Tuesday, April 30, 2024

This Tuesday, the appointed Community Preservation Act committee will vote on the allocation of funds in three areas of preservation: historic, open space and affordable housing.

These are public funds, and they should be allocated wisely and with respect for carefully examined and delineated lines between public subsidies for worthy projects and giveaways to private entities who should more likely be paying for repairs or renovations themselves, especially when they may well have caused the damage to be addressed.

At the last CPA meeting and public hearing, Charlie Sullivan, executive director of the Cambridge Historical Commission, requested a “placeholder” for public funding for restoring a small section of a historic “retaining wall” behind Winthrop Street in Harvard Square. In a memo of his made available later, there was an acknowledgement that there had been major work being conducted on the retaining wall nearby by Raj Dhanda and that a section of the wall had been removed there when the section in question collapsed. The collapse of the nearby section was likely precipitated by the work just feet away (as is considered a possibility in Sullivan’s memo). Has this likelihood been properly investigated? Were city (or other) engineers ever asked to examine what happened and to offer an evaluation of who may have been responsible?
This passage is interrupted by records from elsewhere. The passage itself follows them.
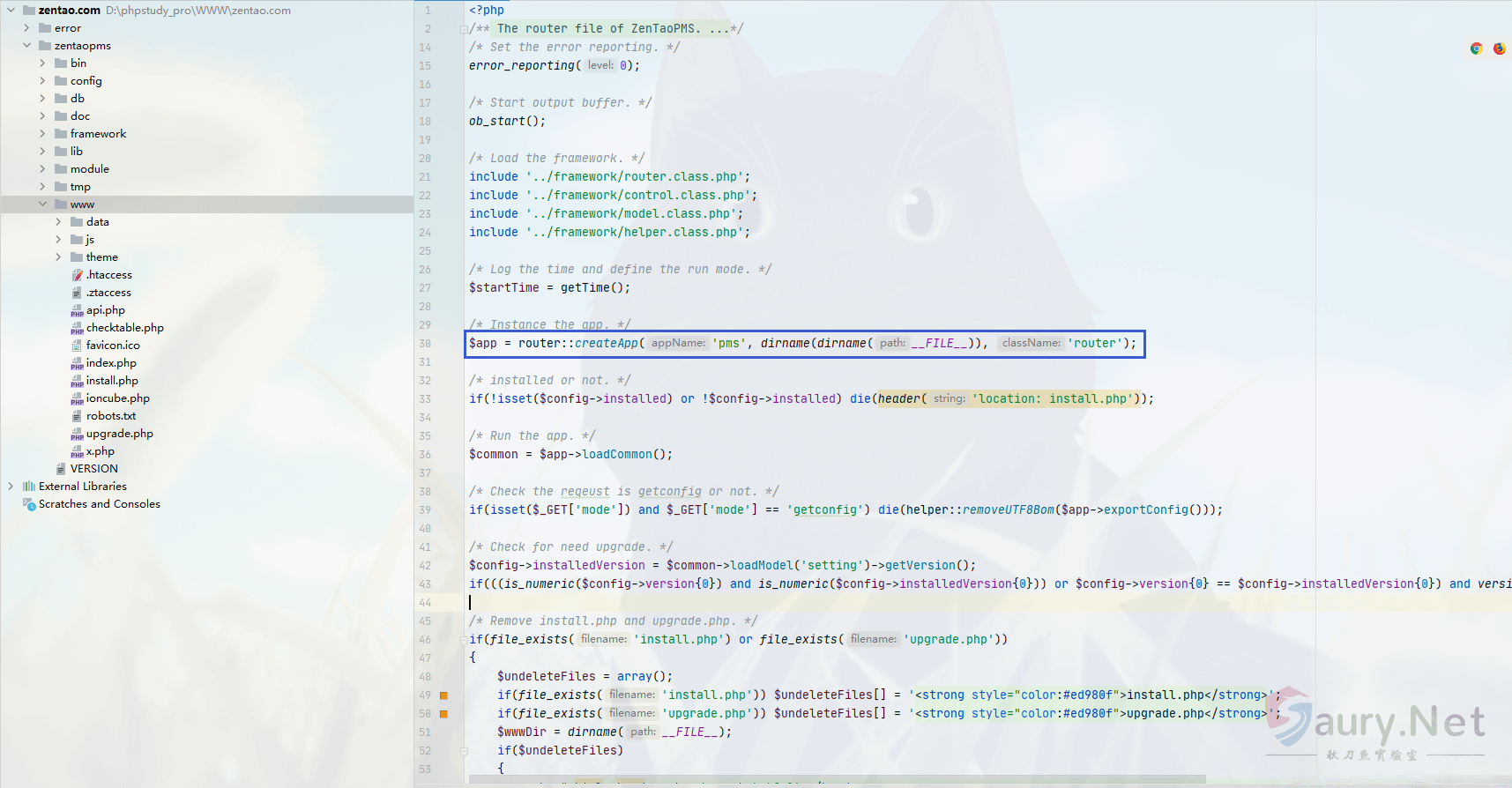Select install.php in the file tree

coord(112,381)

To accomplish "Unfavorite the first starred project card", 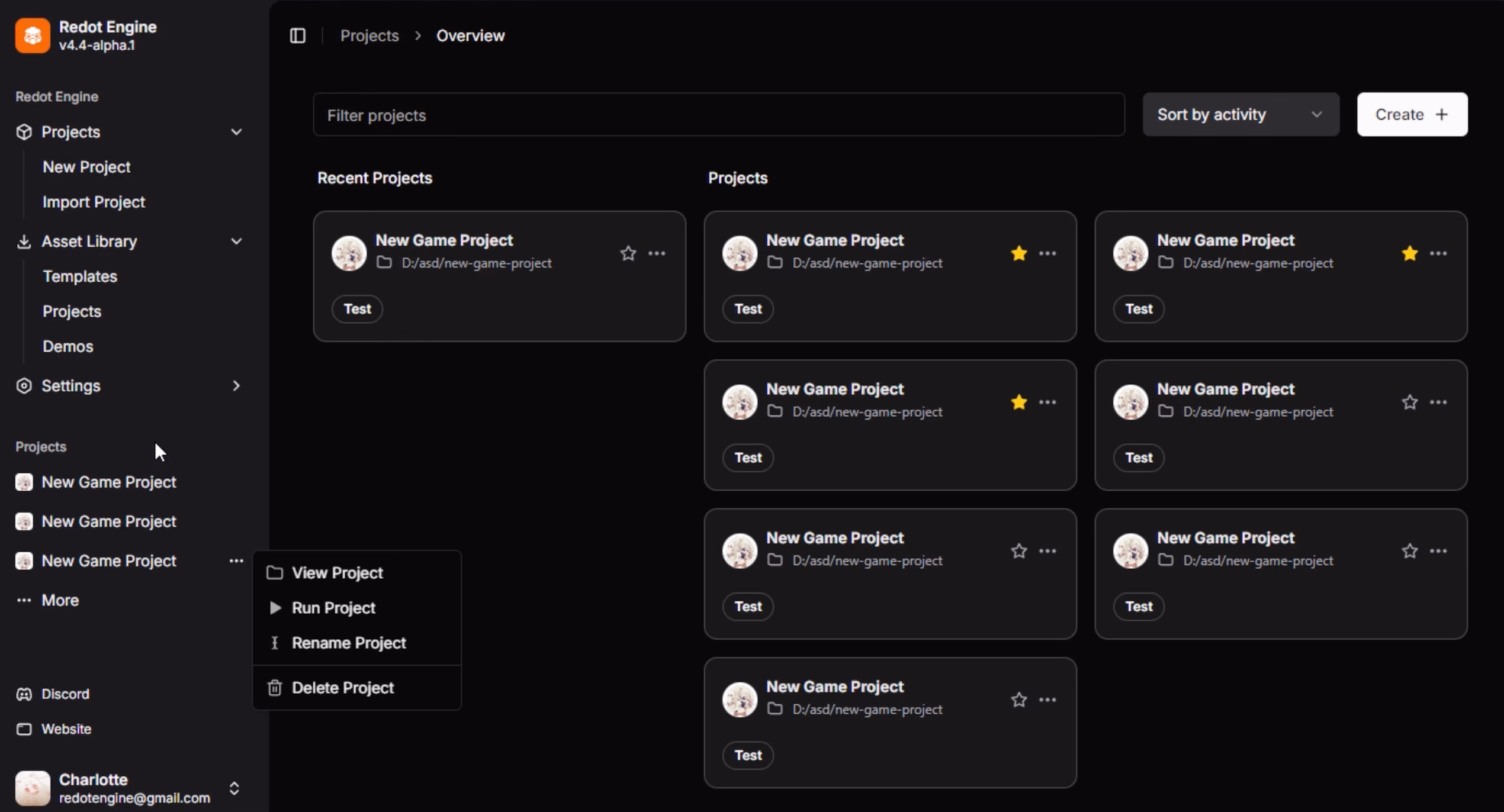I will (1018, 253).
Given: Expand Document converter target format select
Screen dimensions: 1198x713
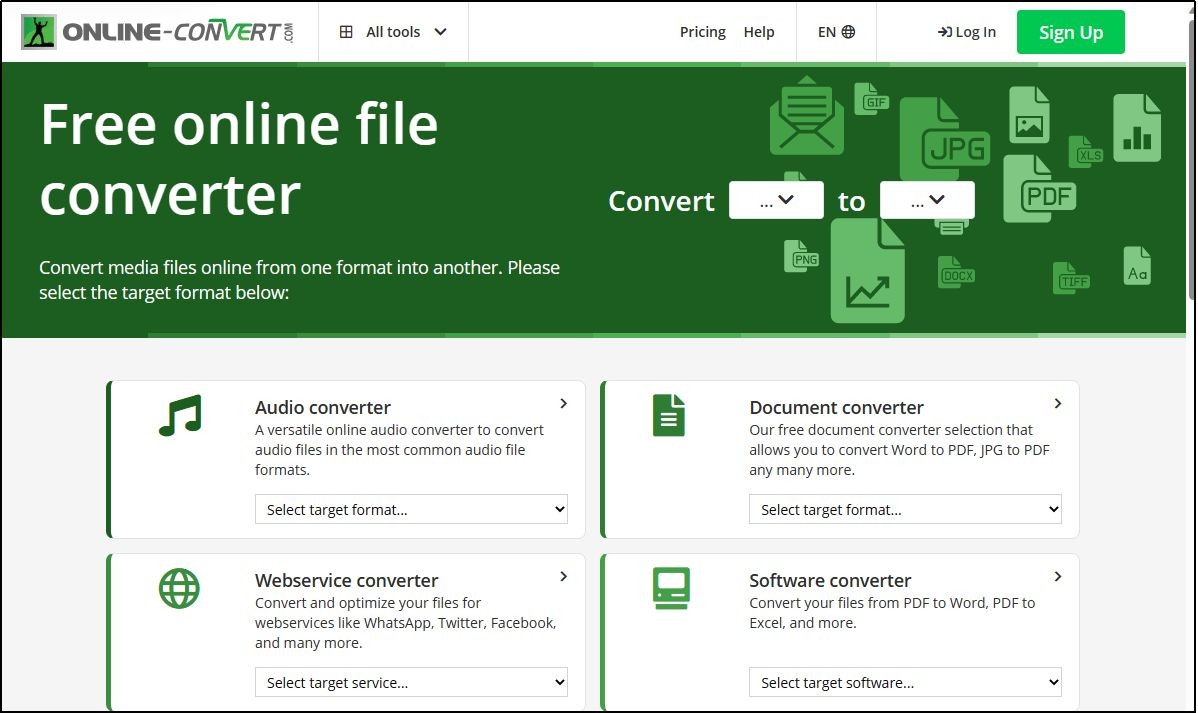Looking at the screenshot, I should click(x=905, y=510).
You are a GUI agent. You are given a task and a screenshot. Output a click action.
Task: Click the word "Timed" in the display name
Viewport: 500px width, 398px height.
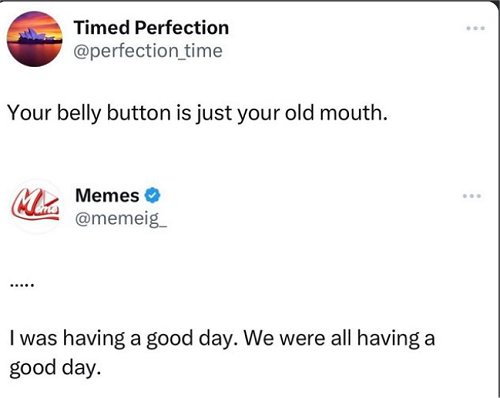[102, 27]
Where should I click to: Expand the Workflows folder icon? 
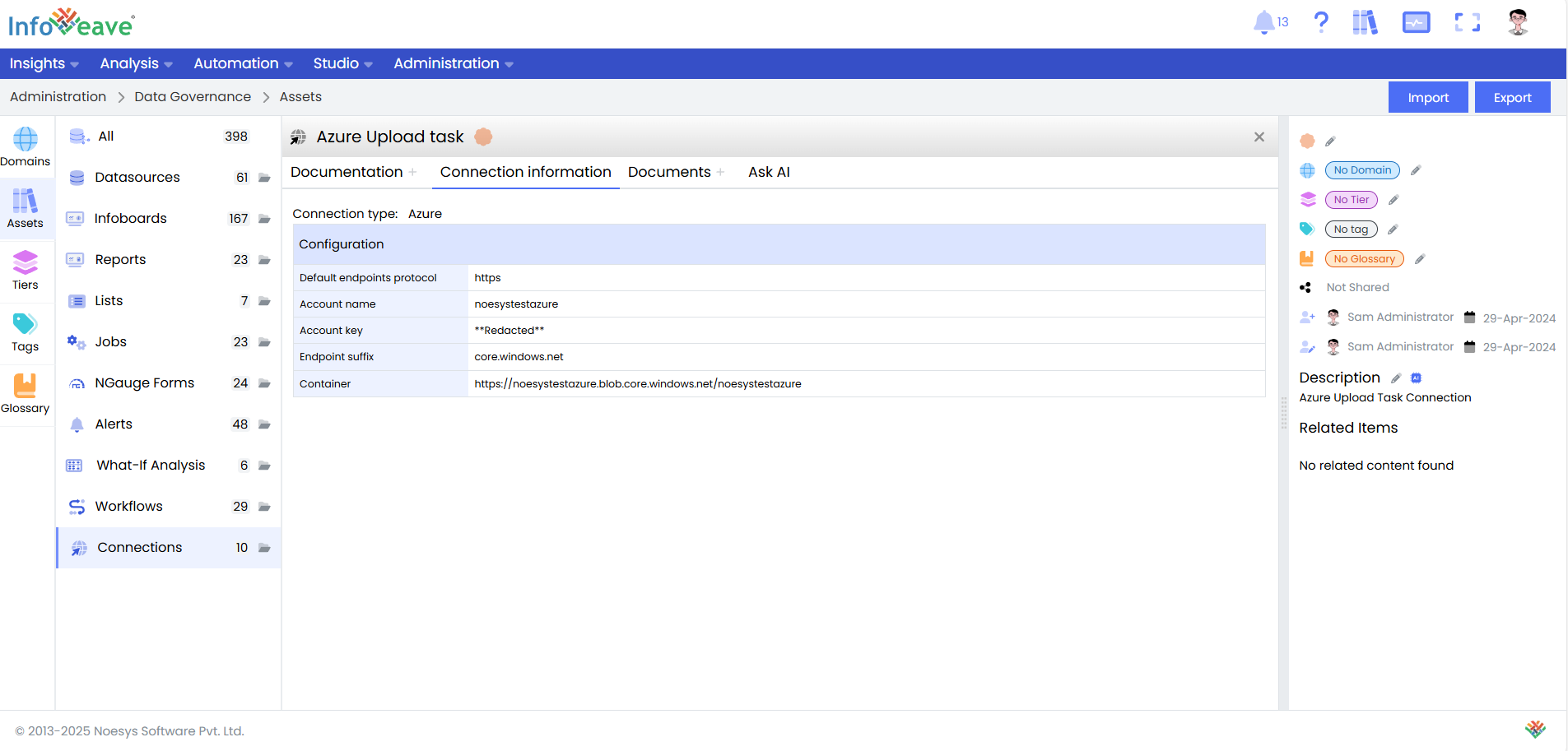(264, 507)
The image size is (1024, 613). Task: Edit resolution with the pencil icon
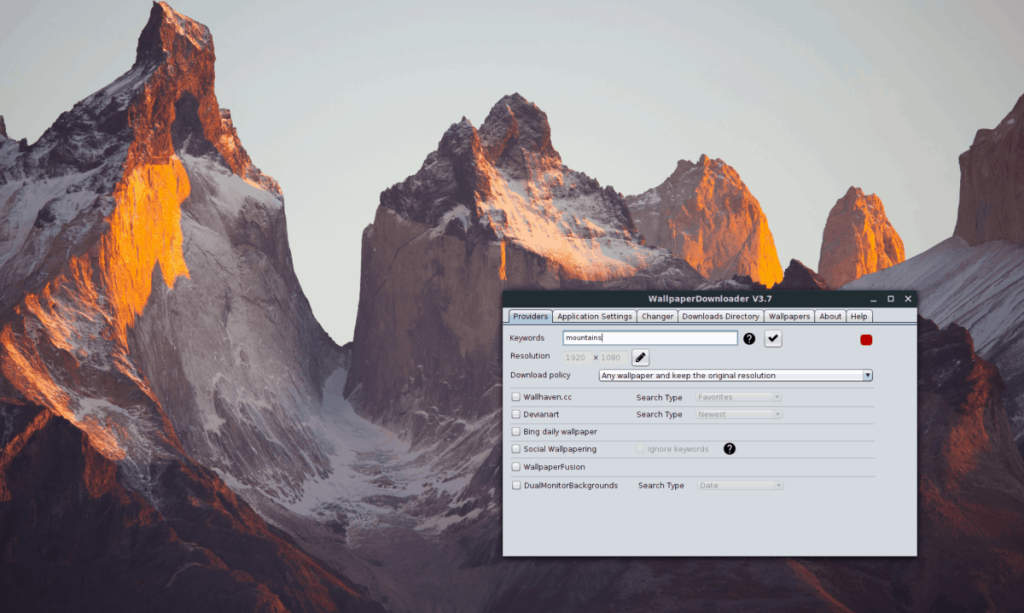point(641,356)
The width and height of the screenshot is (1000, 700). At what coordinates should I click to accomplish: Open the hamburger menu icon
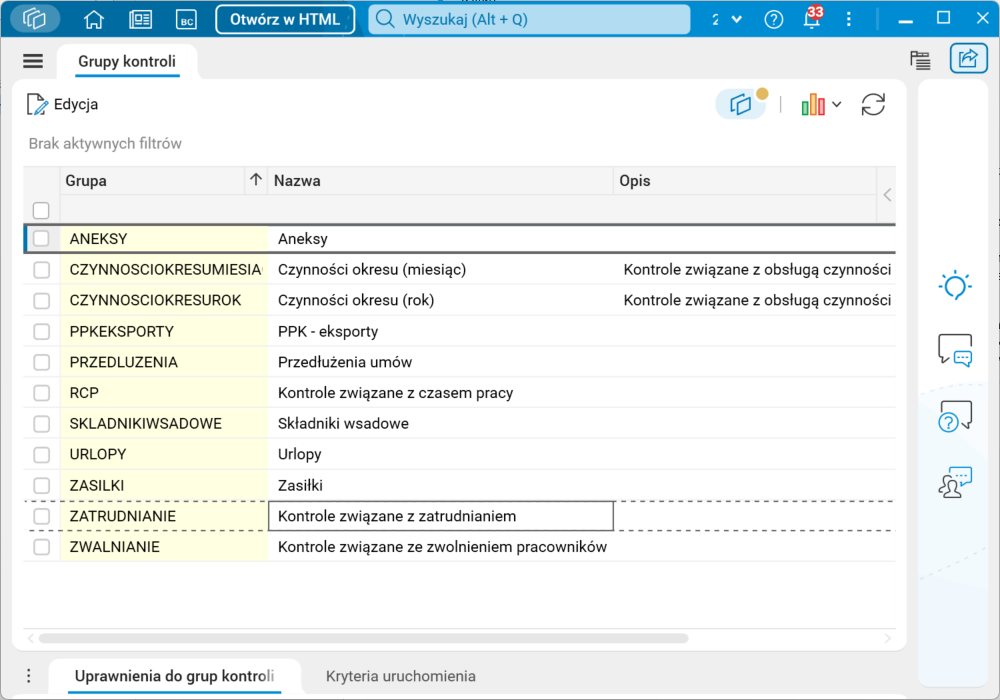[x=33, y=61]
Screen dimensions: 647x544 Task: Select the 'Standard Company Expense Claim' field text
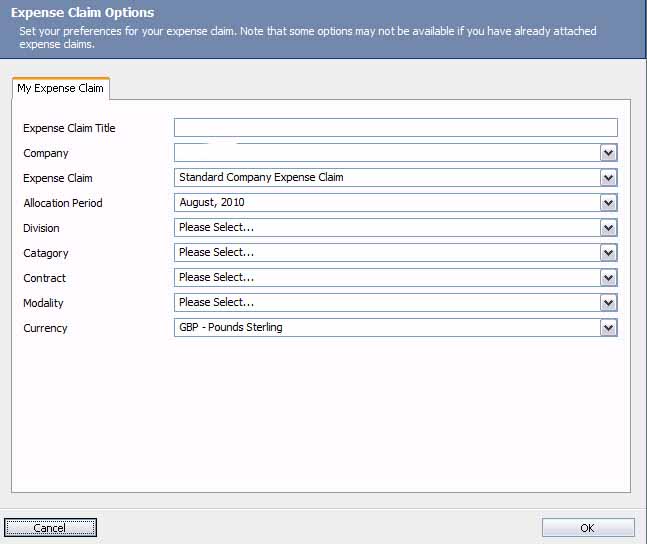point(261,178)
Sullivan is now apparently presenting a “request for funds” on behalf of Dhanda and his business neighbor, Paul Overgaag. (Dhanda sued Overgaag – evidently successfully – to block his attempt to open a pot shop. Dhanda has now arranged to lease space in his own building next door for, yep, a pot shop. Are these two really now “partners in this “request for CPA funds,” apparently “brokered” by Sullivan? Hard to imagine.) Before the CPA approves a request for $200,000 for repairs to a section of this retaining wall that may have been caused by construction work undertaken by Dhanda, a thorough evaluation of the cause of the collapse should be completed. Why should we be allocating precious public preservation funds to a private landlord with deep (and swelling) pockets when he may well have been responsible for the damage? The logic of such proposed public largesse escapes me.